Danbooru

Cloudflare Walls despite API and Authentication Keys

Posted under General

I use automated tooling to pull certain images out of Danbooru and into my devices for portable access to favorite images. Unfortunately, my tooling and many like it don't work.

Initially, the Cloudflare Wall was designed to curtail the ability to masquerade tooling as browsers. This is completely understandable, and user agent string changes to match usernames, etc. to better track who is using the tooling came into play as we would expect to counter bots scraping when there aren't actual users behind it.

Then, we had to start copying our authentication cookies into place in order to bypass the wall. Now, this makes sense too, and in fact until recently worked very well. Now, however, despite UA string changes, session cookies, and HTTP API Basic authentication implementation with account-holder API keys, no tooling works. Even taking the cookies and applying these to the site via pure Python requests and making all these adjustments hits a cloudflare wall.

Was additional changes such as transparent CAPTCHA, etc. added in such a way to deter even those of us who are simply collecting our favorites for private enjoyment being blocked unnecessarily in the incessant anti-bot, anti-AI worlds?

Who suggested copying authentication cookies? That sounds like a terrible idea and I would expect Cloudflare to block you just for that alone. It’s easily detectable and reeks of access restrictions circumvention.

Are you accessing only JSON/XML endpoints or HTML endpoints too? Are you adding delay between requests or are you querying the site as fast as you can?

I sometimes have the problem that Cloudflare decides to give me a bot check for .js and .css files only, but not for any HTML content. Which is a problem because it never shows me any Captcha I could solve, I just get a broken site with no JavaScript and CSS. In that case, I have to copy the URL of a failing requests from the browser console and open that directly to get the captcha. Afterwards, everything loads fine. Based on that, I wouldn’t be surprised if the IP used by your tooling is subject to a bot check that you need to pass once using a browser. If you already solved a bot check on that device in a browser, maybe your browser uses IPv6, which gets your IPv6 address cleared, but your tooling uses IPv4 and your IPv4 address never gets cleared because you never use it in a browser?

kittey said:

Who suggested copying authentication cookies? That sounds like a terrible idea and I would expect Cloudflare to block you just for that alone. It’s easily detectable and reeks of access restrictions circumvention.

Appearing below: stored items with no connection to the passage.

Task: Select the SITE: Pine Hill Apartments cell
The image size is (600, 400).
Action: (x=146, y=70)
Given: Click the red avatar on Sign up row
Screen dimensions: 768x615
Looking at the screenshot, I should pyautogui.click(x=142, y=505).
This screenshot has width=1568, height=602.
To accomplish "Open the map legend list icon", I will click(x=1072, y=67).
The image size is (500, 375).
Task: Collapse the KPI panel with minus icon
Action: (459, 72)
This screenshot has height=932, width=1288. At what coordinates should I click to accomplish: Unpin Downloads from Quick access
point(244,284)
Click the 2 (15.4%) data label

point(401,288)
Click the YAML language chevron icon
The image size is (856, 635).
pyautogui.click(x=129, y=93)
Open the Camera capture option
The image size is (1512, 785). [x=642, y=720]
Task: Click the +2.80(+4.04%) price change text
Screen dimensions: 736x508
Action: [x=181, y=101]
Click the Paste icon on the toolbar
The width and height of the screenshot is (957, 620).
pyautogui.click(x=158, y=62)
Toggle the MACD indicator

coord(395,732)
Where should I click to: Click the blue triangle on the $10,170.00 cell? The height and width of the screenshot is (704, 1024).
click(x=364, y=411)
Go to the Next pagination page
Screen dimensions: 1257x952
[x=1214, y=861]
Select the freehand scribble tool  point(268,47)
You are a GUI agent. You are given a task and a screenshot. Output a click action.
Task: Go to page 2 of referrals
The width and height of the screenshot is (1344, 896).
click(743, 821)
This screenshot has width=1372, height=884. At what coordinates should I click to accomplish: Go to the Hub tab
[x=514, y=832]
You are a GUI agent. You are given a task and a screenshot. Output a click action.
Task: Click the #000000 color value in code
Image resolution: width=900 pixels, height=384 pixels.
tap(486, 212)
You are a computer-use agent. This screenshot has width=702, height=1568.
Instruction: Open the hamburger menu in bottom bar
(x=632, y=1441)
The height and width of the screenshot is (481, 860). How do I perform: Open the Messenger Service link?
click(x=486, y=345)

Are you accessing only JSON/XML endpoints or HTML endpoints too? Are you adding delay between requests or are you querying the site as fast as you can?

I sometimes have the problem that Cloudflare decides to give me a bot check for .js and .css files only, but not for any HTML content. Which is a problem because it never shows me any Captcha I could solve, I just get a broken site with no JavaScript and CSS. In that case, I have to copy the URL of a failing requests from the browser console and open that directly to get the captcha. Afterwards, everything loads fine. Based on that, I wouldn’t be surprised if the IP used by your tooling is subject to a bot check that you need to pass once using a browser. If you already solved a bot check on that device in a browser, maybe your browser uses IPv6, which gets your IPv6 address cleared, but your tooling uses IPv4 and your IPv4 address never gets cleared because you never use it in a browser?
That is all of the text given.